Christopher Luscombe and his team - the Designer, Simon Higlett and Lighting Designer, Peter Mumford - have put together a comically updated and magical production, with comedy at its route. The great night scene of Windsor Great Forest is matched by the clever and colourful designs of Alice Ford’s home and kitchen. The opening scene in a pub could be represented anywhere in the UK. It really was a joy to behold with bags of laughs and fun all the way through – as indeed it should be. So many Directors seem to miss this part of Verdi’s last opera. Indeed Verdi himself wrote of the libretto by Arrigo Boito ‘He has written for me a lyrical comedy that resembles no other’.
Whilst Christopher Luscombe’s production would do Verdi proud, it is the music under the control of the Italian Conductor, Francesco Cilluffo, who studied composition in London being awarded a Master of the Guildhall School and a PHD in composition at Kings College London. His musicology was the driving force behind this wonderful evening.
Robert Hayward was his John Falstaff, using Pilates as his exercise vehicle and walking barefooted on stage. The part was acted as an aging hippie and sung with a deep rounded baritone sound, which constantly seemed to recognise Falstaff’s failings. His dastardly servants - the Bardolfo of Christopher Gillett and the Pistola of Pietro di Bianco - were perfect foils for Falstaff and wonderfully expressive in their alliance with the Windsor Ladies - the Meg of Angela Simkin, the Mistress Quickly of Susan Bickley, the fiery Nannetta of Rhian Lois and the Alice Ford herself sung by the National Opera Studio and Samling Alumni Welsh soprano, Elin Pritchard. Master Ford, whose pink suit entrance shone with his vocal qualities was sung by Nicholas Lester and the beautifully toned Fenton by the Cambridge graduate Alessandro Fisher. Graham Clark was the luxury casting as Dr Caius, whose large rasping voice still fills the auditorium.

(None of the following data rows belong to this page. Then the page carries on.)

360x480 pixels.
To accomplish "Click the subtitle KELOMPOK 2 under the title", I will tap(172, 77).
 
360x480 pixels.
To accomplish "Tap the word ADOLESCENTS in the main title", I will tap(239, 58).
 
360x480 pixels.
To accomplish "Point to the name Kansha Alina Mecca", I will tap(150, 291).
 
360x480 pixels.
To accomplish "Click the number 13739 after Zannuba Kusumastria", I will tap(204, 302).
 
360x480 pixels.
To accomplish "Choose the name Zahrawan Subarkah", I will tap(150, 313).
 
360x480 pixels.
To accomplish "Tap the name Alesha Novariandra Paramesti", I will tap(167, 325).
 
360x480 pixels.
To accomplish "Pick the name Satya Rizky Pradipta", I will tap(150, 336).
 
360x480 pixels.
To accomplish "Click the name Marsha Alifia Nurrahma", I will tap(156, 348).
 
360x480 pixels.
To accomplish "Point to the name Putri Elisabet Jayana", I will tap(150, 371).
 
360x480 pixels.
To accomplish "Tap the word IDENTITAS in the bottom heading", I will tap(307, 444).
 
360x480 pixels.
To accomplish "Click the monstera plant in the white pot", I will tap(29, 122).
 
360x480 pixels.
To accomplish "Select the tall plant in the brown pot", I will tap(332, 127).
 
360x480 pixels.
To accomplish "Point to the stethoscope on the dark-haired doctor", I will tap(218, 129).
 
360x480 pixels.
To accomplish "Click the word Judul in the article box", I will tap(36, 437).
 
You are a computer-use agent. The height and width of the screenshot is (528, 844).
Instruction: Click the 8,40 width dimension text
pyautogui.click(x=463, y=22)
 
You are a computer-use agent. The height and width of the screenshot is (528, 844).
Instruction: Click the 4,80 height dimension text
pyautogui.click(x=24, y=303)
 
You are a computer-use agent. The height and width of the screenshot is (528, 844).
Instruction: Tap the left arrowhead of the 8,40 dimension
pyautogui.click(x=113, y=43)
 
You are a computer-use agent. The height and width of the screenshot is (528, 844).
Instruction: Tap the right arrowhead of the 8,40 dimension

There were too many comedy moments to mention them all, but the Falstaff flowers gift had a reduced price label on them, there was a hilarious use of the kitchen larder, the Queen and her corgi were presented on stage and Falstaff was thrown out of the window into the river via a supermarket trolley – and so it went on.
The company sings ‘Tutto nel mondo e burla (all the world’s a joke)’ and to the smiling audience at the end the evening’s entertainment comedy was complete.